Only the lines of the data below from the one with "You are a GUI agent. The screenshot is 1920×1186." through the one with "Contacto (1509, 51)" are wanted. Repeat them exactly.

__EXERCISE INPUT__.
------------------------
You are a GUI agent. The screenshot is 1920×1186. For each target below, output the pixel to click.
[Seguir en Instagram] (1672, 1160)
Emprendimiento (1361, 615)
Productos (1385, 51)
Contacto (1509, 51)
------------------------
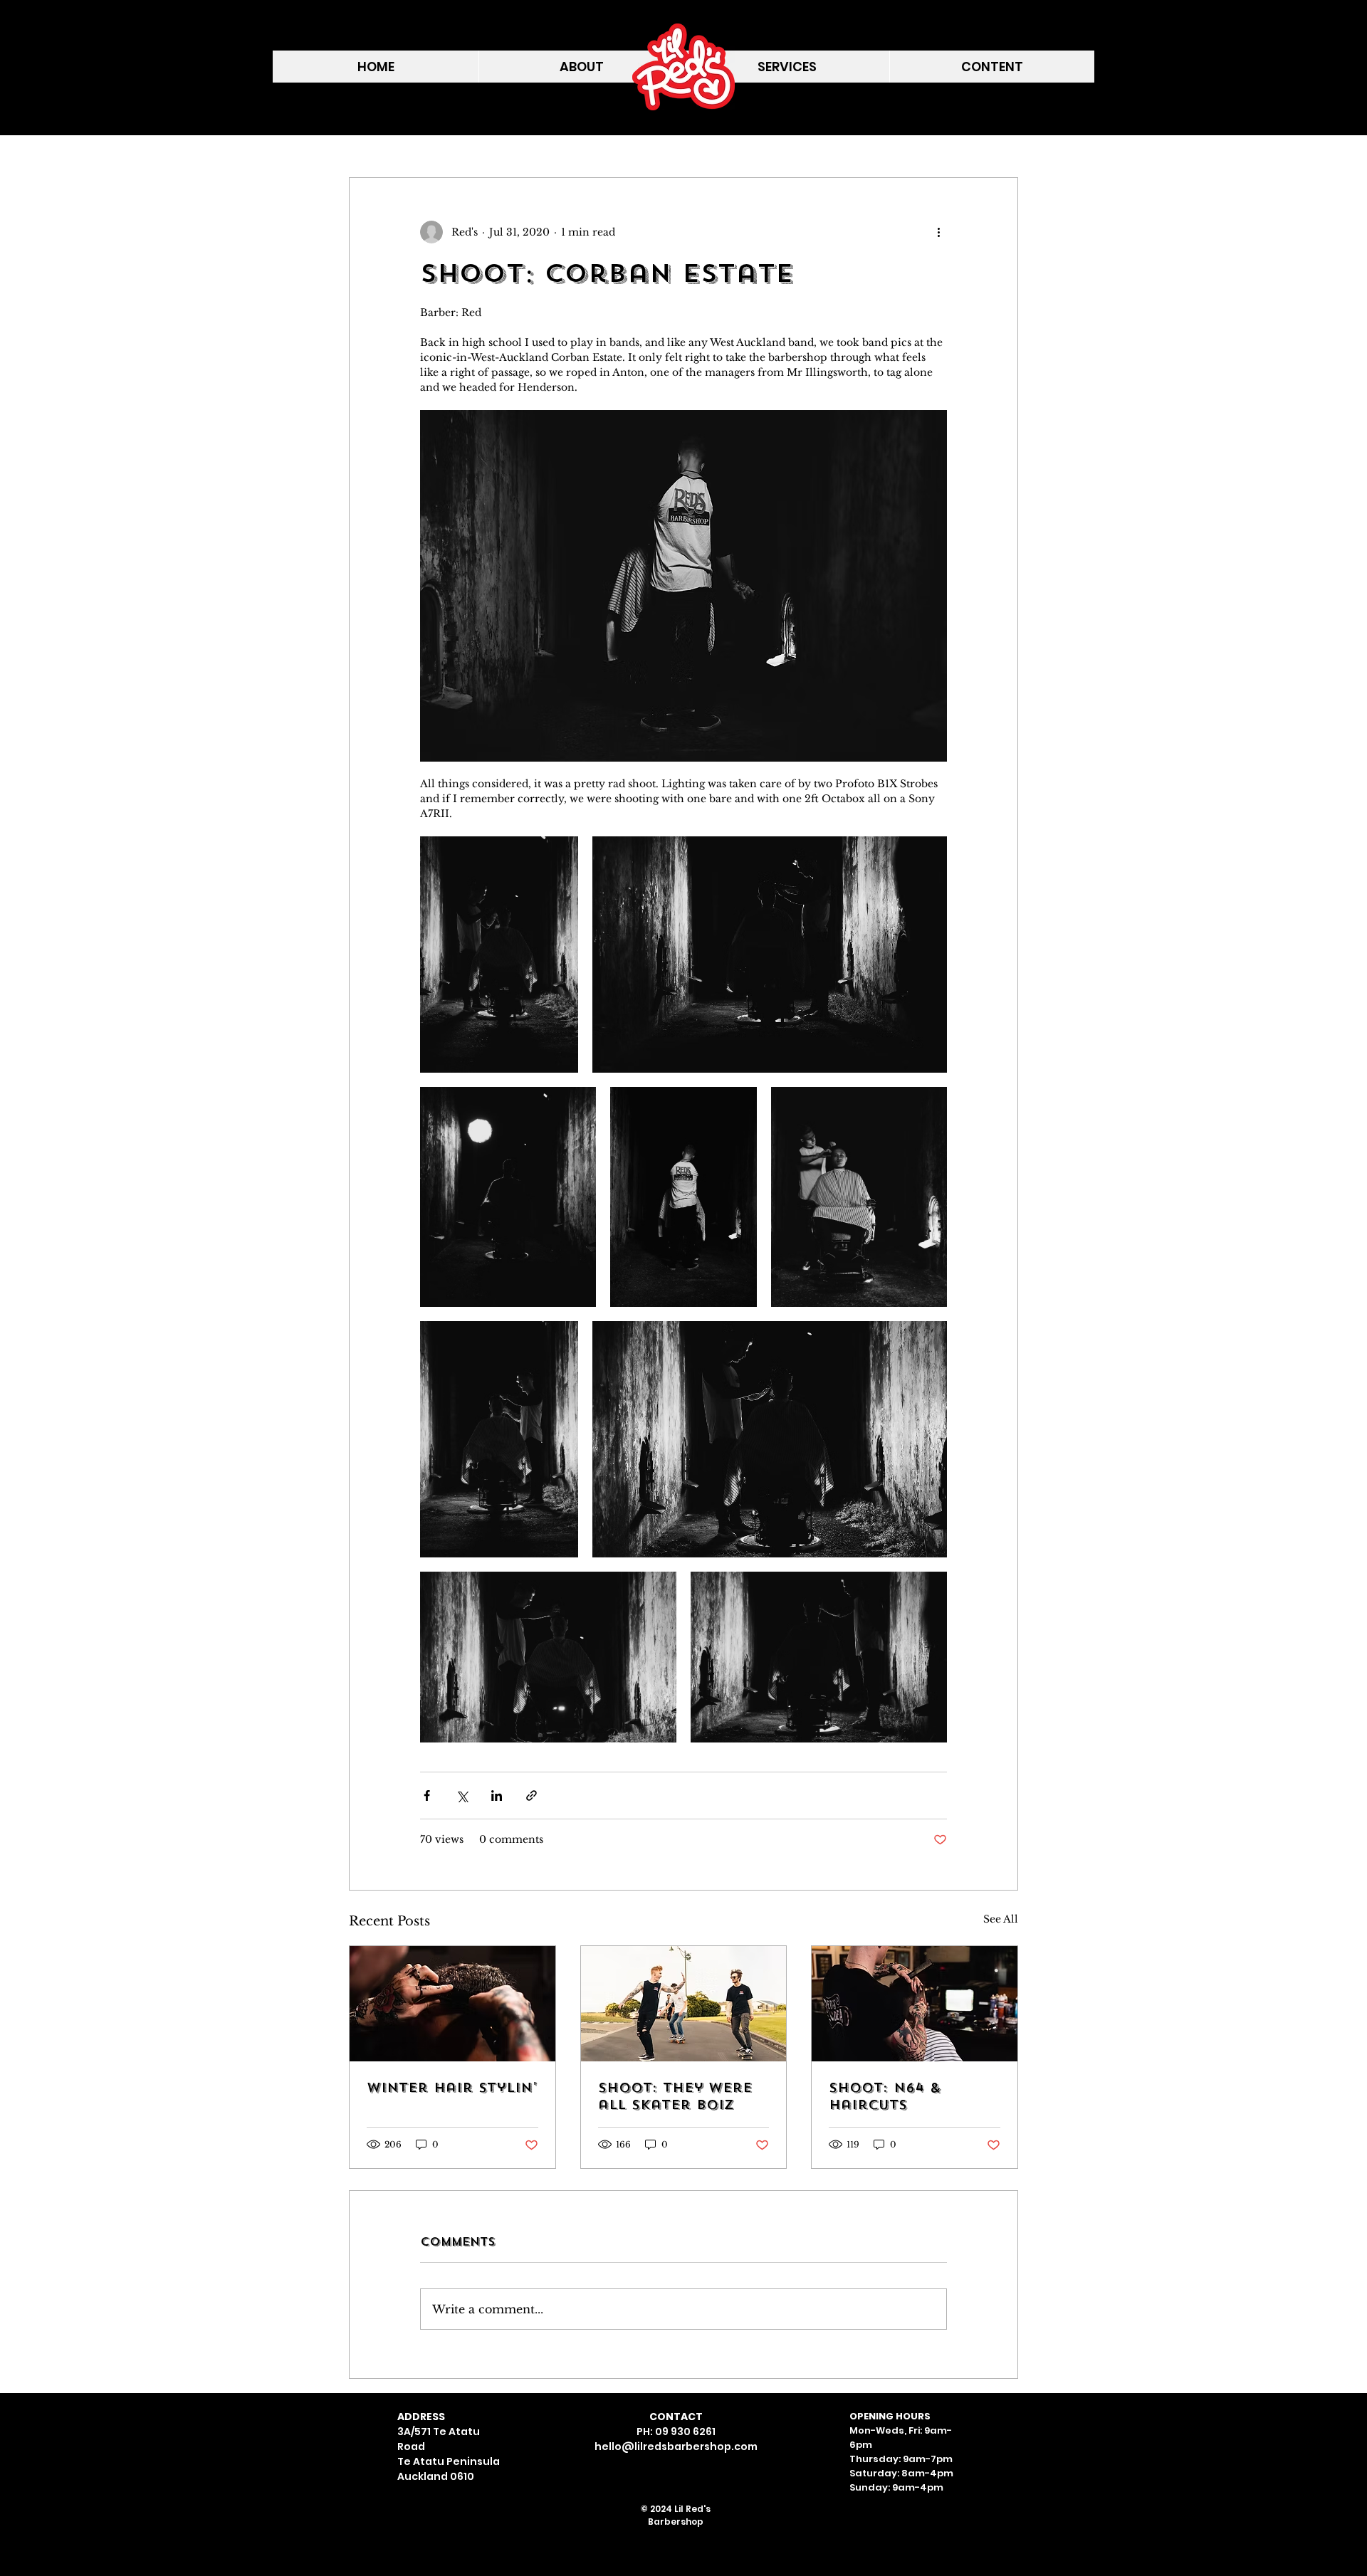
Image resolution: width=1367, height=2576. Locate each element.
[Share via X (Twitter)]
------------------------
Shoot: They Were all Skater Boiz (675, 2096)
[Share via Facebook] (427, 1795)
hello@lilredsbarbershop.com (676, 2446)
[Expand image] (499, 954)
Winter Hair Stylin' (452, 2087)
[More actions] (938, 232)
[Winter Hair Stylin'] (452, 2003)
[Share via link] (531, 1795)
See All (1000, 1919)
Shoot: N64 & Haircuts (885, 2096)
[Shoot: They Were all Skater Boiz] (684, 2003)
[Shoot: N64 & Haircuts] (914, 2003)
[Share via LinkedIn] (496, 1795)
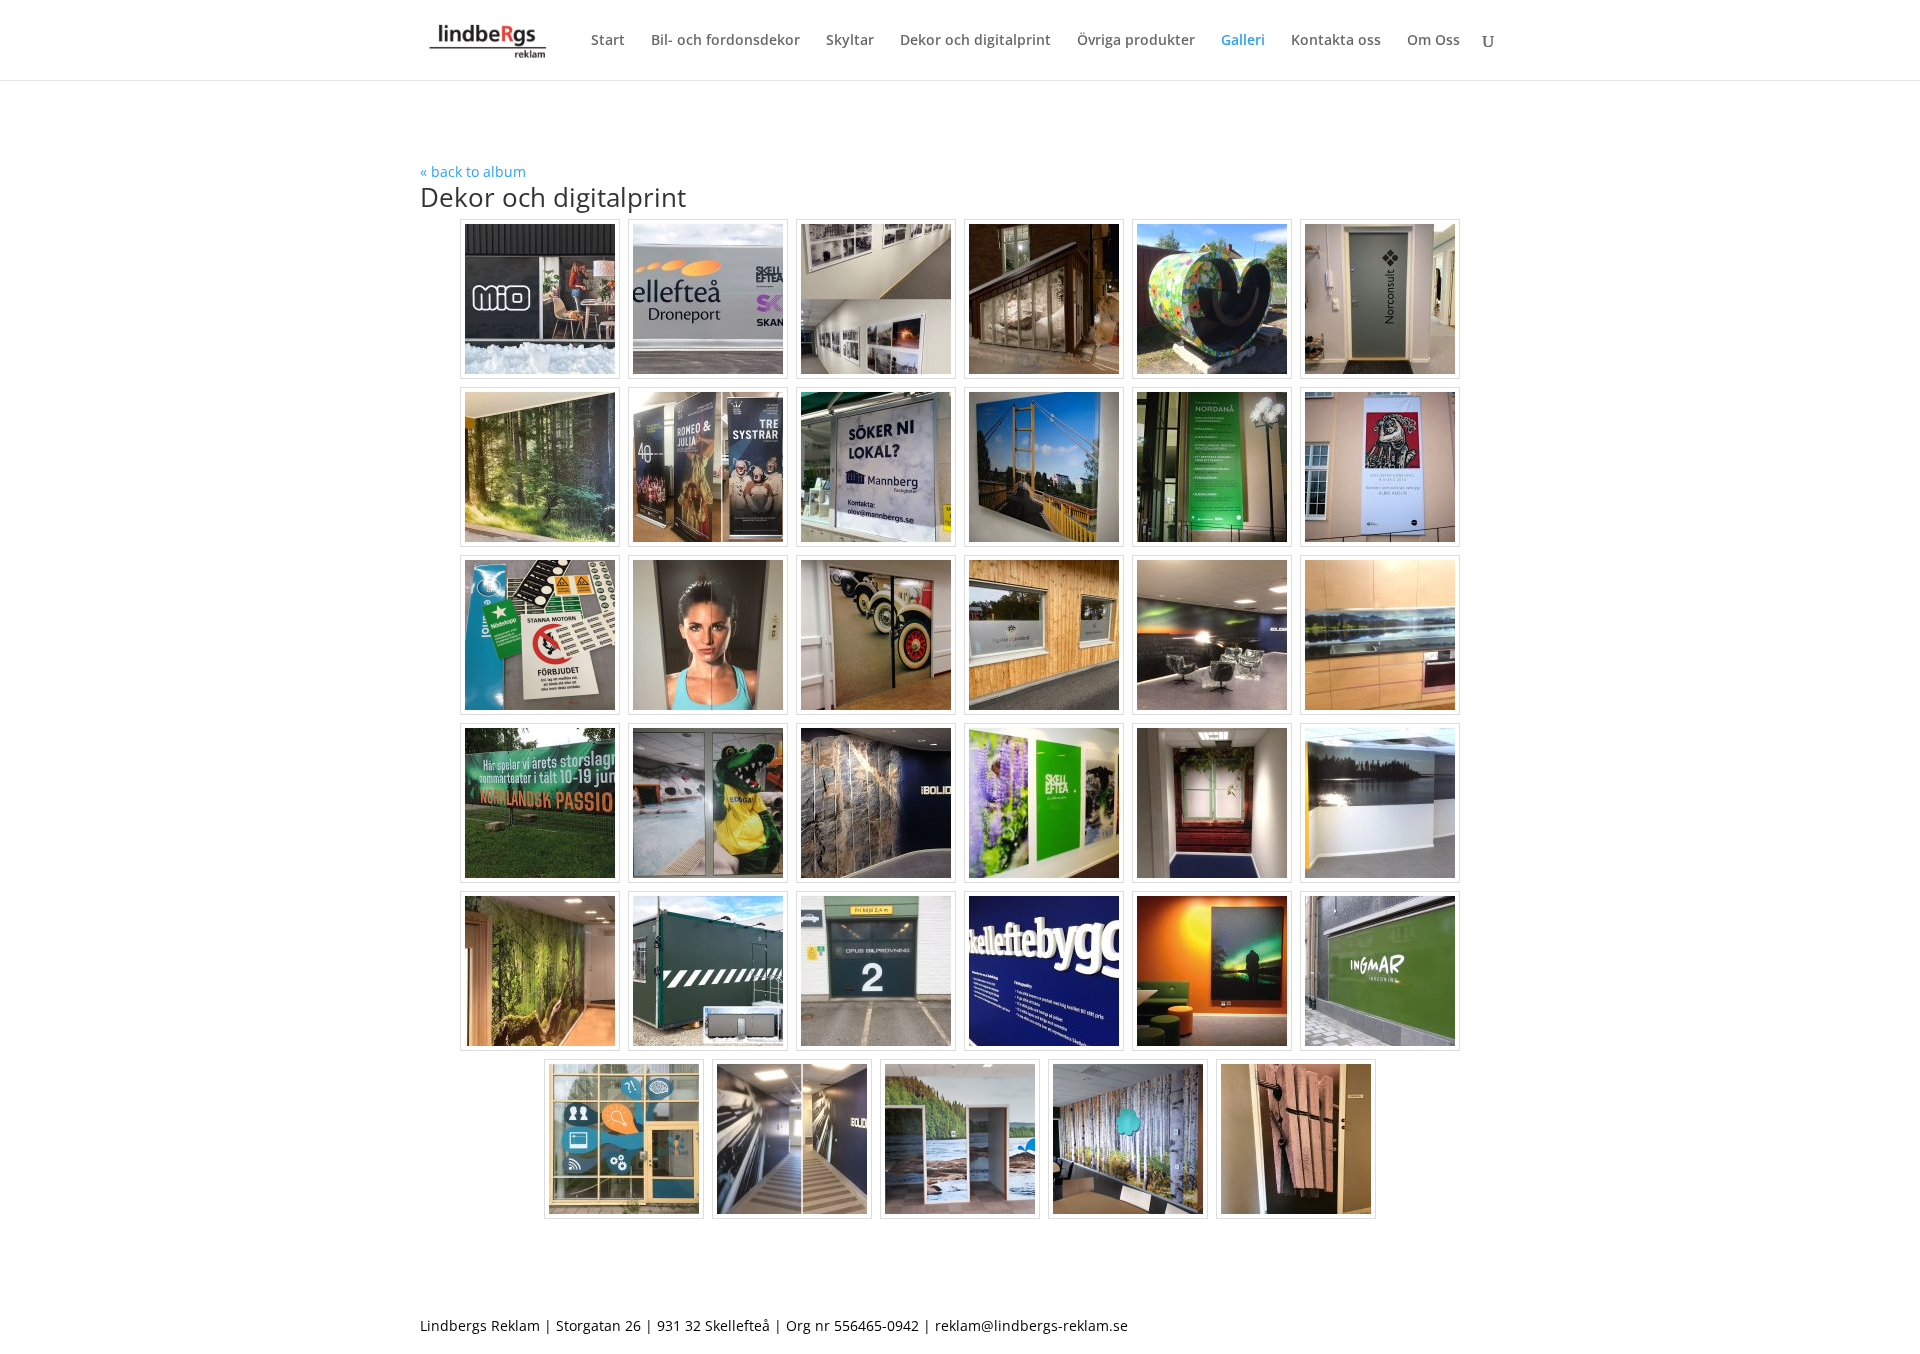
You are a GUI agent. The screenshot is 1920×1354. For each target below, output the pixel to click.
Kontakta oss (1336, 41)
------------------------
__ANSWER BOX__.
You are a GUI agent. The screenshot is 1920×1186. For each target below, output the pixel to click.
[Seguir en Instagram] (1672, 1160)
Emprendimiento (1361, 615)
Productos (1385, 51)
Contacto (1509, 51)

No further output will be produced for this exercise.